Saved entries —
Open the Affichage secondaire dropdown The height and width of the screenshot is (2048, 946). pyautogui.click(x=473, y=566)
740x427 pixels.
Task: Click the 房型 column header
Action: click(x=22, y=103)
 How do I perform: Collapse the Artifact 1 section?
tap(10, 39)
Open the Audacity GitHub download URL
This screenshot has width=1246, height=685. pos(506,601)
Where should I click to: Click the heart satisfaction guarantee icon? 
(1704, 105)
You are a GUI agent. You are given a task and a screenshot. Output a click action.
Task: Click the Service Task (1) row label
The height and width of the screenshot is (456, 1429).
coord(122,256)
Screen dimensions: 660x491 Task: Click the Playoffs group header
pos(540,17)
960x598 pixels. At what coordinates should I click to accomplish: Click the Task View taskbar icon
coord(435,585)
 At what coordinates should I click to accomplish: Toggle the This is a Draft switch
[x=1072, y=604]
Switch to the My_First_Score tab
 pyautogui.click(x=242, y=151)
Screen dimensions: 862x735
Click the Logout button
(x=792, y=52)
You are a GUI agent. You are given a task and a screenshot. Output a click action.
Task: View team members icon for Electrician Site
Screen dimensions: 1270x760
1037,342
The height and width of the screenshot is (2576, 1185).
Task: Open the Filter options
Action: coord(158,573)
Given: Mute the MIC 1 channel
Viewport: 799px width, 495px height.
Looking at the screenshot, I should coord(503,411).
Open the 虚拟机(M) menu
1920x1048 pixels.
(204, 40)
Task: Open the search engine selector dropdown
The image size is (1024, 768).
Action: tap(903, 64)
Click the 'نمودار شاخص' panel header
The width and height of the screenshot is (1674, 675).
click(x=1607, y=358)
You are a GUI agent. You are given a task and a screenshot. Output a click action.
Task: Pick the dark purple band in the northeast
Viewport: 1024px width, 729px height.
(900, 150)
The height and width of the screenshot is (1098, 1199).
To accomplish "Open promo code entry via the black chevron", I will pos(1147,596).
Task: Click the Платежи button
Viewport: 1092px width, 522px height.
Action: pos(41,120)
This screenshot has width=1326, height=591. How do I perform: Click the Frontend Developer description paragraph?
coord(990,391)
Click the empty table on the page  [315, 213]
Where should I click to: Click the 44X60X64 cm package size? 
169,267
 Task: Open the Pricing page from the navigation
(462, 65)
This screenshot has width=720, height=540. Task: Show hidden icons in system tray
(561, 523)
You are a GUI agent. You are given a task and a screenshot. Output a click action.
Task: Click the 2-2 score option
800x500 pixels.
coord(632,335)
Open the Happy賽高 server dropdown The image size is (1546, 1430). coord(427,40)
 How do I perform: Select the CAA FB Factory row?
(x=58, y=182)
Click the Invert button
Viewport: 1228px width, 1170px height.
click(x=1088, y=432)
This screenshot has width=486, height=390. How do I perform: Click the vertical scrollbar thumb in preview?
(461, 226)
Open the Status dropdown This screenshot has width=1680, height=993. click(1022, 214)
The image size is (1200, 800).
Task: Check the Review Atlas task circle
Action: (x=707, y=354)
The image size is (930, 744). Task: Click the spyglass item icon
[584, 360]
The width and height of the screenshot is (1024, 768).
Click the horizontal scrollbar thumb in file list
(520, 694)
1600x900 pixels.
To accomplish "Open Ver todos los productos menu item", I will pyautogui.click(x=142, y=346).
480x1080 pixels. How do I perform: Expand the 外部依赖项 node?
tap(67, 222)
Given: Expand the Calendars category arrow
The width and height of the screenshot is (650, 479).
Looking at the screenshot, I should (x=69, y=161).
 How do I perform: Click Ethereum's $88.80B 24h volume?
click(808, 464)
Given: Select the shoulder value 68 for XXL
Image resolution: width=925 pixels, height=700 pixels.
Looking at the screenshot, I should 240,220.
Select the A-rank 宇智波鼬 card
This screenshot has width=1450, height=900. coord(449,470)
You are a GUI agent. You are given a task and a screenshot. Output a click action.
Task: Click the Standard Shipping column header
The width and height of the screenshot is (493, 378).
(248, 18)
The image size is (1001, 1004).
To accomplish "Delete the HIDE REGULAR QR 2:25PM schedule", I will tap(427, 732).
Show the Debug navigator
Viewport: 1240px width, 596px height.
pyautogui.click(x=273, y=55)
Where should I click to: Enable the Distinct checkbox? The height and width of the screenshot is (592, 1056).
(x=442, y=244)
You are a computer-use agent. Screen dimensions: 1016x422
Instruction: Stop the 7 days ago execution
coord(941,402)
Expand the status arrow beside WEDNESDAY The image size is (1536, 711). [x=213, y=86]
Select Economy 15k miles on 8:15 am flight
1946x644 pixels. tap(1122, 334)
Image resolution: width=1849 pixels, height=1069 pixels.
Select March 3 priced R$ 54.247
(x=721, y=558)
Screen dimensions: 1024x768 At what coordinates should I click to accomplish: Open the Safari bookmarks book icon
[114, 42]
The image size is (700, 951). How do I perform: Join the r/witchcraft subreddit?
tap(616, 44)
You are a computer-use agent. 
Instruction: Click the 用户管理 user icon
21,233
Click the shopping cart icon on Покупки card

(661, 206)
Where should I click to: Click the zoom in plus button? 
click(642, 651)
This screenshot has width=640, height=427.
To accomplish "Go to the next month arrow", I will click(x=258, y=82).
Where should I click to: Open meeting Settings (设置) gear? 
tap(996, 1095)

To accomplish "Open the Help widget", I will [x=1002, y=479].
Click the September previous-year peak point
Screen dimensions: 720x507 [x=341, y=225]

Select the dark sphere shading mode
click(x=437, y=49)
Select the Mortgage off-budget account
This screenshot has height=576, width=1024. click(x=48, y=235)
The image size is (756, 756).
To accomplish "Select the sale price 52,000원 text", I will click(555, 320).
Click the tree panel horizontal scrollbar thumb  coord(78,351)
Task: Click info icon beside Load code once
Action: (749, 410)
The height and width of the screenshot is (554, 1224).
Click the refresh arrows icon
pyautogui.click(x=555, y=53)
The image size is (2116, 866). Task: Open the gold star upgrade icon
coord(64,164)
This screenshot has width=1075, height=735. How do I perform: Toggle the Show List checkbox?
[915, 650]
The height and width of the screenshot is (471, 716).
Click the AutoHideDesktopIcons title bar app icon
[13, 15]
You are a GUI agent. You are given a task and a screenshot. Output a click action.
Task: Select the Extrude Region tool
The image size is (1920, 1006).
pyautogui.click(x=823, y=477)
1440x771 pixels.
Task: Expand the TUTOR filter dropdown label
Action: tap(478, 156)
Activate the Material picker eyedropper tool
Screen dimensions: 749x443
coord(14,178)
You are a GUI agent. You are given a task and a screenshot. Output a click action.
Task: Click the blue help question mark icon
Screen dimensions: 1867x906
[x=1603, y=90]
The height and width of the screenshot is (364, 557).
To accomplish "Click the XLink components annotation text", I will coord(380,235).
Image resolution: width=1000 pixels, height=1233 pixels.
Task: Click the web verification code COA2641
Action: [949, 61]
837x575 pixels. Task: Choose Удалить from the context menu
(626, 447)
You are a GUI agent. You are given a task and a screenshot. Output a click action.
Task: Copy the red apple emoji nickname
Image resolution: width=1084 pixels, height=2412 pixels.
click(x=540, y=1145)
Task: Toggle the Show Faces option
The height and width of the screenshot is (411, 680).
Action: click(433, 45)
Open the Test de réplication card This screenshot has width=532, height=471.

Problem statement —
In the records above, copy exactly the lines from the one that contains "Task: Toggle the Show Faces option" through the last, and nothing else.

Exercise output —
Task: Toggle the Show Faces option
The height and width of the screenshot is (411, 680).
Action: click(433, 45)
Open the Test de réplication card This screenshot has width=532, height=471.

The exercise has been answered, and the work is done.